• [Data extract]
□ □ □ □ □

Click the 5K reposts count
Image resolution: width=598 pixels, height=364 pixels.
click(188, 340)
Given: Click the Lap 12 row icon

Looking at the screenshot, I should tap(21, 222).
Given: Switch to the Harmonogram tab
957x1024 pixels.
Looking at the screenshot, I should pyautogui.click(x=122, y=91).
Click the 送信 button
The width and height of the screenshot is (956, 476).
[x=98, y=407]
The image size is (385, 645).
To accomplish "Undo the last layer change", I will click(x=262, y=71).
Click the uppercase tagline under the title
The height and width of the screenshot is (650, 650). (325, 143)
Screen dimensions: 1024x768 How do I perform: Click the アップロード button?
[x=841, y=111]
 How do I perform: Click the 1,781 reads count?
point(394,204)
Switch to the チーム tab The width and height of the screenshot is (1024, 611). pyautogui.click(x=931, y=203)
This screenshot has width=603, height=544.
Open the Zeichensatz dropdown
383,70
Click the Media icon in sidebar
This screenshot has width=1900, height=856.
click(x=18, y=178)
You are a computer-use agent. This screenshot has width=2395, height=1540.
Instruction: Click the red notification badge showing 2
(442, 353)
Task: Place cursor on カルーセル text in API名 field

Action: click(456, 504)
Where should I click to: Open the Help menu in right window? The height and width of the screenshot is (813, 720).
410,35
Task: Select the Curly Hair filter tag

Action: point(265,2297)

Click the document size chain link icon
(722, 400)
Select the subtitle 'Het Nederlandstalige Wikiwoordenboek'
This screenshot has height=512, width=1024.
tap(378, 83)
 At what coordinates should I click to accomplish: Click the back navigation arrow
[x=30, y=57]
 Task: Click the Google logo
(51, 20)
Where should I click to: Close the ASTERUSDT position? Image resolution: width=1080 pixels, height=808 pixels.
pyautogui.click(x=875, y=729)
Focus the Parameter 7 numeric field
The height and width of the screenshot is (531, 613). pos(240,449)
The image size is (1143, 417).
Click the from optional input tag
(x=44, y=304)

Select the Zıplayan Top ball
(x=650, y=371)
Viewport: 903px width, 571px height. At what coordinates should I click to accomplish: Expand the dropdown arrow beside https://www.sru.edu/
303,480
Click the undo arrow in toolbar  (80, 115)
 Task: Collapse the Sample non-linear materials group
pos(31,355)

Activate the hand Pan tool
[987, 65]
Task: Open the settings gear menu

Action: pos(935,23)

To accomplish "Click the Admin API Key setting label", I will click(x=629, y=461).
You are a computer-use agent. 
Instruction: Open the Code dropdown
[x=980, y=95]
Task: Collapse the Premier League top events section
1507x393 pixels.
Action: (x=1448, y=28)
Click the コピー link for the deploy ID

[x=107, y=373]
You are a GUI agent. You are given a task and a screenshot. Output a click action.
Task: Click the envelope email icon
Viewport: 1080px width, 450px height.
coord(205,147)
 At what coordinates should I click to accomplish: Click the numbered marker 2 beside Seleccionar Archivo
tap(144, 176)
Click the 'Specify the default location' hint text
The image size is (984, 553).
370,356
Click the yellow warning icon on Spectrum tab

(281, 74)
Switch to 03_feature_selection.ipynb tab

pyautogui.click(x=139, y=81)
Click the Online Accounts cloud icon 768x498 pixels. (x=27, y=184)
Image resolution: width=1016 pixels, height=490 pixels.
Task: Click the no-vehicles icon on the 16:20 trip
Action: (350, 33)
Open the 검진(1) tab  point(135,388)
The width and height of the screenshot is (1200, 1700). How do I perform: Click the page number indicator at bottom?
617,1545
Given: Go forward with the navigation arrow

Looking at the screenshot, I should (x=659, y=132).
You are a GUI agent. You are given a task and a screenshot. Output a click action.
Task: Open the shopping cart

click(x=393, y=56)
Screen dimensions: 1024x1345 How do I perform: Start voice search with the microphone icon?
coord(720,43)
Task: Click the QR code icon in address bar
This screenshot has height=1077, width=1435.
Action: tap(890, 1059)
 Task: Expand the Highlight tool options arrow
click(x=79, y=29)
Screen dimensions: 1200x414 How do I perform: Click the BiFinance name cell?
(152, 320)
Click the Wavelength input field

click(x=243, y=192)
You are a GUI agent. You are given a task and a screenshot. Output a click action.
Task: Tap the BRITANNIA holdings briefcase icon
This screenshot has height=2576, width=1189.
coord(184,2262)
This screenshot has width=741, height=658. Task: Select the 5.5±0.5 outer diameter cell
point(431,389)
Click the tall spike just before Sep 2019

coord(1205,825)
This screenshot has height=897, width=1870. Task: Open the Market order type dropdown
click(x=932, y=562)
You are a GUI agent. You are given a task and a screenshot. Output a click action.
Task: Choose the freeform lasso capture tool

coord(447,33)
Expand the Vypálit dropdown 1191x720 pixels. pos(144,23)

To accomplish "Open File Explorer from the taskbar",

□ □ □ □ □

• [Your assignment] Write each line of the data above out again without altering a word.

• [Response to the task]
Click the 5K reposts count
Image resolution: width=598 pixels, height=364 pixels.
click(188, 340)
Given: Click the Lap 12 row icon

Looking at the screenshot, I should tap(21, 222).
Given: Switch to the Harmonogram tab
957x1024 pixels.
Looking at the screenshot, I should pyautogui.click(x=122, y=91).
Click the 送信 button
The width and height of the screenshot is (956, 476).
[x=98, y=407]
The image size is (385, 645).
To accomplish "Undo the last layer change", I will click(x=262, y=71).
Click the uppercase tagline under the title
The height and width of the screenshot is (650, 650). (325, 143)
Screen dimensions: 1024x768 How do I perform: Click the アップロード button?
[x=841, y=111]
 How do I perform: Click the 1,781 reads count?
point(394,204)
Switch to the チーム tab The width and height of the screenshot is (1024, 611). pyautogui.click(x=931, y=203)
This screenshot has width=603, height=544.
Open the Zeichensatz dropdown
383,70
Click the Media icon in sidebar
This screenshot has width=1900, height=856.
click(x=18, y=178)
You are a computer-use agent. This screenshot has width=2395, height=1540.
Instruction: Click the red notification badge showing 2
(442, 353)
Task: Place cursor on カルーセル text in API名 field

Action: click(456, 504)
Where should I click to: Open the Help menu in right window? The height and width of the screenshot is (813, 720).
410,35
Task: Select the Curly Hair filter tag

Action: point(265,2297)

Click the document size chain link icon
(722, 400)
Select the subtitle 'Het Nederlandstalige Wikiwoordenboek'
This screenshot has height=512, width=1024.
tap(378, 83)
 At what coordinates should I click to accomplish: Click the back navigation arrow
[x=30, y=57]
 Task: Click the Google logo
(51, 20)
Where should I click to: Close the ASTERUSDT position? Image resolution: width=1080 pixels, height=808 pixels.
pyautogui.click(x=875, y=729)
Focus the Parameter 7 numeric field
The height and width of the screenshot is (531, 613). pos(240,449)
The image size is (1143, 417).
Click the from optional input tag
(x=44, y=304)

Select the Zıplayan Top ball
(x=650, y=371)
Viewport: 903px width, 571px height. At what coordinates should I click to accomplish: Expand the dropdown arrow beside https://www.sru.edu/
303,480
Click the undo arrow in toolbar  (80, 115)
 Task: Collapse the Sample non-linear materials group
pos(31,355)

Activate the hand Pan tool
[987, 65]
Task: Open the settings gear menu

Action: pos(935,23)

To accomplish "Click the Admin API Key setting label", I will click(x=629, y=461).
You are a computer-use agent. 
Instruction: Open the Code dropdown
[x=980, y=95]
Task: Collapse the Premier League top events section
1507x393 pixels.
Action: (x=1448, y=28)
Click the コピー link for the deploy ID

[x=107, y=373]
You are a GUI agent. You are given a task and a screenshot. Output a click action.
Task: Click the envelope email icon
Viewport: 1080px width, 450px height.
coord(205,147)
 At what coordinates should I click to accomplish: Click the numbered marker 2 beside Seleccionar Archivo
tap(144, 176)
Click the 'Specify the default location' hint text
The image size is (984, 553).
370,356
Click the yellow warning icon on Spectrum tab

(281, 74)
Switch to 03_feature_selection.ipynb tab

pyautogui.click(x=139, y=81)
Click the Online Accounts cloud icon 768x498 pixels. (x=27, y=184)
Image resolution: width=1016 pixels, height=490 pixels.
Task: Click the no-vehicles icon on the 16:20 trip
Action: (350, 33)
Open the 검진(1) tab  point(135,388)
The width and height of the screenshot is (1200, 1700). How do I perform: Click the page number indicator at bottom?
617,1545
Given: Go forward with the navigation arrow

Looking at the screenshot, I should (x=659, y=132).
You are a GUI agent. You are given a task and a screenshot. Output a click action.
Task: Open the shopping cart

click(x=393, y=56)
Screen dimensions: 1024x1345 How do I perform: Start voice search with the microphone icon?
coord(720,43)
Task: Click the QR code icon in address bar
This screenshot has height=1077, width=1435.
Action: tap(890, 1059)
 Task: Expand the Highlight tool options arrow
click(x=79, y=29)
Screen dimensions: 1200x414 How do I perform: Click the BiFinance name cell?
(152, 320)
Click the Wavelength input field

click(x=243, y=192)
You are a GUI agent. You are given a task and a screenshot. Output a click action.
Task: Tap the BRITANNIA holdings briefcase icon
This screenshot has height=2576, width=1189.
coord(184,2262)
This screenshot has width=741, height=658. Task: Select the 5.5±0.5 outer diameter cell
point(431,389)
Click the tall spike just before Sep 2019

coord(1205,825)
This screenshot has height=897, width=1870. Task: Open the Market order type dropdown
click(x=932, y=562)
You are a GUI agent. You are given a task and a screenshot. Output a click action.
Task: Choose the freeform lasso capture tool

coord(447,33)
Expand the Vypálit dropdown 1191x720 pixels. pos(144,23)

To accomplish "Open File Explorer from the taskbar",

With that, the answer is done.